JUSTIFICACION La seguridad en las redes, es parte esencial en la administración y funcionamiento de las mismas. Debe existir un mecanismo que permita hacerle seguimiento a cada uno de sus usuarios y además hacer mejoras básicas, tales como son: acceso seguro a la red, manejo de contraseña única para los diversos servicios que tiene disponible un usuario y generación de diferentes niveles de acceso.
OBJETIVOS Objetivo General Diseño e implementación de arquitectura de conectividad y seguridad en la red UDNET, mediante AAA (Authorization, Authentication and Accounting), utilizando el protocolo de libre uso RADIUS. Objetivos Específicos Modificar proxy que solicite usuario y contraseña para cada conexión desde la red.
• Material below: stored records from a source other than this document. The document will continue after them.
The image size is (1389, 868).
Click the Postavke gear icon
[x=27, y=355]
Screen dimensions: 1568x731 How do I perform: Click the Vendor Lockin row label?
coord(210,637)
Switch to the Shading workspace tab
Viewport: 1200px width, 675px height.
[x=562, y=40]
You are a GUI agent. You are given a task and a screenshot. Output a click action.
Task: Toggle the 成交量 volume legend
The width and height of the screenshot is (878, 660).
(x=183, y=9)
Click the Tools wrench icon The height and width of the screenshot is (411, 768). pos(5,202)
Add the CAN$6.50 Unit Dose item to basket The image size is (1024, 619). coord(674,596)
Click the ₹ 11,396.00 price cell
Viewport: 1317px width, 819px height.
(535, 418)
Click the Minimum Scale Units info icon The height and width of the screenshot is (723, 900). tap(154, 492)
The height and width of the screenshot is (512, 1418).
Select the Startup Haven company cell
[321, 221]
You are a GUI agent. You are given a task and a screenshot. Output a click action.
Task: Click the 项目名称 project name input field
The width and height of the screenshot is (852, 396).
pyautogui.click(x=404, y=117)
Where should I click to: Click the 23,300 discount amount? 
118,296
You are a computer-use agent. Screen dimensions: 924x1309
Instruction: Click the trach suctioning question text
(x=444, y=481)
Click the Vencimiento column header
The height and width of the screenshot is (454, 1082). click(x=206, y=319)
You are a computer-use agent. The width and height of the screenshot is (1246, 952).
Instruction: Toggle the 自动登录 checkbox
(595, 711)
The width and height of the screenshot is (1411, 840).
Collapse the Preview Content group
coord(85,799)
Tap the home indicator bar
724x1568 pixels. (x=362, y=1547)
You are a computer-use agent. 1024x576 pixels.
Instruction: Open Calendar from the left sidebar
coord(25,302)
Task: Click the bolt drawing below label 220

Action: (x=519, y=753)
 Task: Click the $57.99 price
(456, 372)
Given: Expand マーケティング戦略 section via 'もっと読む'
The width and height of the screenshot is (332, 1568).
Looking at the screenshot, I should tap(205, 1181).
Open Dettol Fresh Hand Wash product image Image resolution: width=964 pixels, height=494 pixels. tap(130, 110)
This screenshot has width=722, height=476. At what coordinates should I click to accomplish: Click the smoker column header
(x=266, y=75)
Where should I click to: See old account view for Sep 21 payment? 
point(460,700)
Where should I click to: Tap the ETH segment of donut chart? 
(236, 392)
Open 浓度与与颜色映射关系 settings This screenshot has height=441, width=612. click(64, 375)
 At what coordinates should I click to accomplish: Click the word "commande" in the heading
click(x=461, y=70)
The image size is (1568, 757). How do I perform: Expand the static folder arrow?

Generar grupos de usuarios con diferentes niveles de accesibilidad. Implementación de sistema que permita conexión a los diferentes servicios de la red con una misma contraseña por usuario.
CRONOGRAMA Tabla 2. Cronograma de actividades
RESULTADOS ESPERADOS Obtener un método de conexión a la red UDNET con autenticación de usuario y contraseña. Implementar grupos de diferentes usuarios, los cuales nos permitan separarlos dependiendo del uso o tipo de usuario que sean. Hacer de la red de la Universidad Distrital una red más moderna y con características de conexión y seguridad predeterminadas. Poner en funcionamiento el protocolo RADIUS, para poder implementar satisfactoriamente AAA.
BIBLIOGRAFIA Cisco Systems technical support and documentation, TACACS+ and RADIUS comparison, Document ID: 13838, Jan 2008. Cisco Systems technical support and documentation, Cisco IOS security configuration guide, 2008. The Internet Engineering Task Force (IETF), Internet Society. RFC Index Search engine. Available: http://www.ietf.org Y. Rekhter, R. Moskowitz, D. Karrenberg, G. de Groot, Address Allocation for Private Internets, RFC 1918, September 2006. R.T. Morris, 1985. A Weakness in the 4.2BSD Unix TCP/IP Software. Computing Science Technical Report No. 117, AT&T Bell Laboratories, Murray Hill, New Jersey.